Muitos empreendedores acompanham vendas, observam o faturamento e comemoram contratos fechados, mas deixam de monitorar com a mesma atenção o dinheiro que efetivamente entra e sai da empresa.
Faturamento não é sinônimo de disponibilidade. Vender parcelado, conceder prazos longos ou assumir compromissos antes de receber pode gerar uma ilusão de prosperidade enquanto o caixa, na prática, está pressionado.
É nesse descompasso que começam os atrasos, os empréstimos emergenciais e o desgaste financeiro.
O fluxo de caixa não é apenas uma planilha; é um instrumento de leitura do presente e de projeção do futuro. Ele permite antecipar períodos de maior aperto, planejar pagamentos, organizar compras e evitar decisões impulsivas. Sem essa visão, o empresário passa a reagir aos problemas em vez de se antecipar a eles.

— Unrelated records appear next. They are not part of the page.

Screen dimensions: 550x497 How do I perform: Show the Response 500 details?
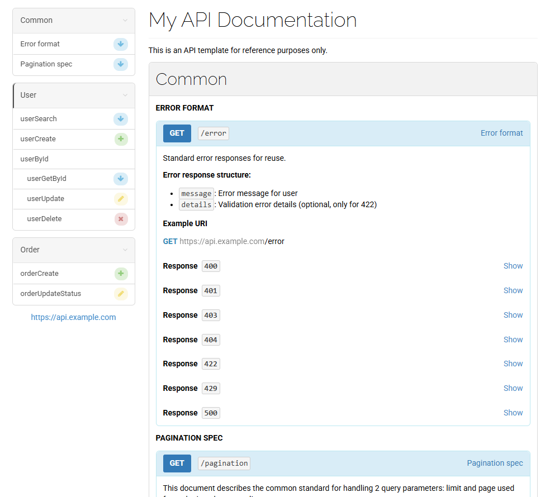513,413
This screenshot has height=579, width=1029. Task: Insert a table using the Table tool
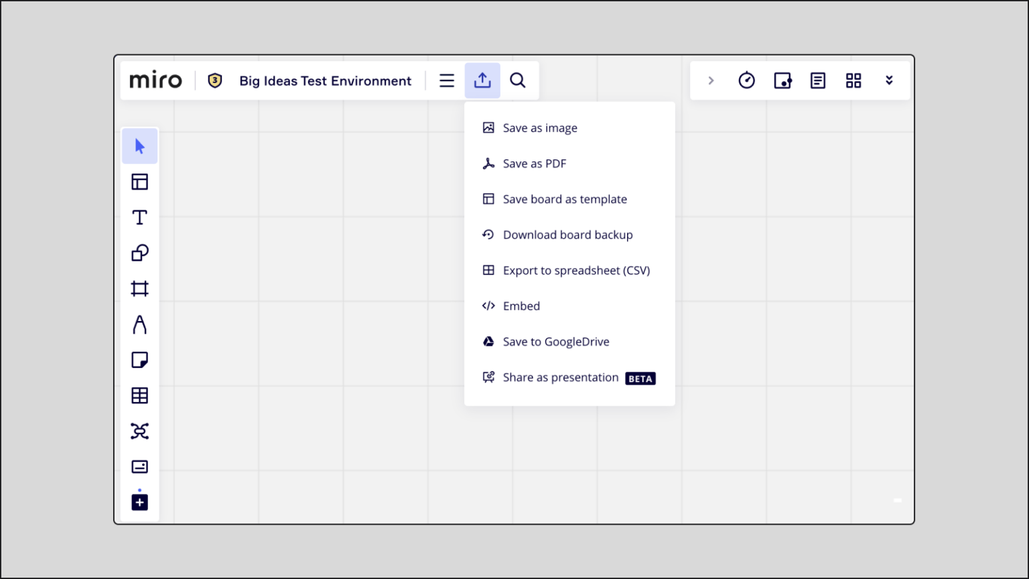click(139, 395)
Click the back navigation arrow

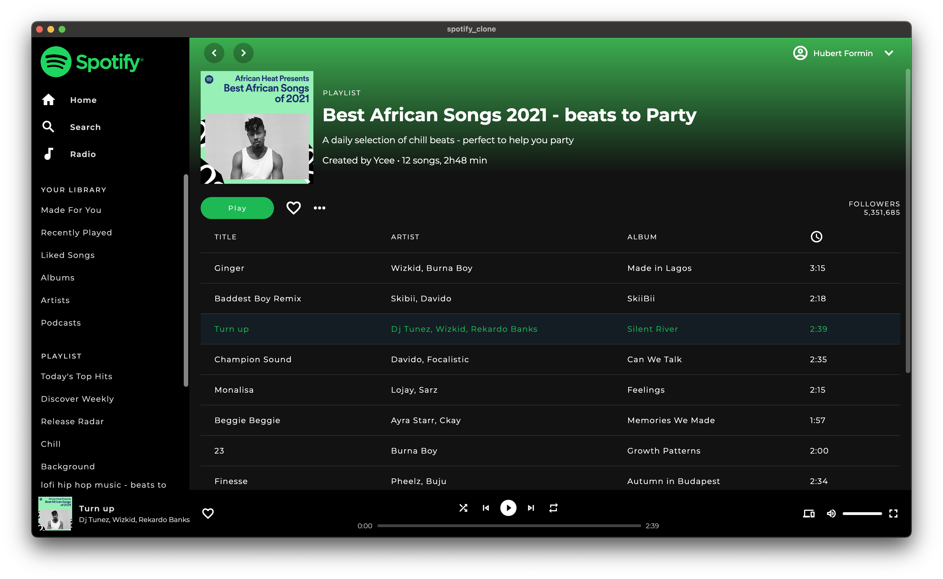pyautogui.click(x=215, y=53)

Outro erro comum é misturar as finanças pessoais com as da empresa. Quando não há separação clara, o caixa se torna imprevisível e qualquer retirada compromete o equilíbrio do negócio. A falta de rotina contábil transforma pequenas distorções em dificuldades maiores ao longo do tempo. Entre a expectativa de crescimento e a realidade financeira, é o caixa que sempre dá a última palavra.
Organizar o fluxo de caixa não exige estruturas complexas, mas disciplina e acompanhamento constante. Pequenos ajustes feitos de forma contínua são mais eficazes do que grandes correções realizadas sob pressão.
No fim, o problema raramente está na falta de vendas, mas na ausência de previsibilidade. Quem entende o próprio fluxo financeiro não elimina todos os riscos — mas reduz significativamente as surpresas.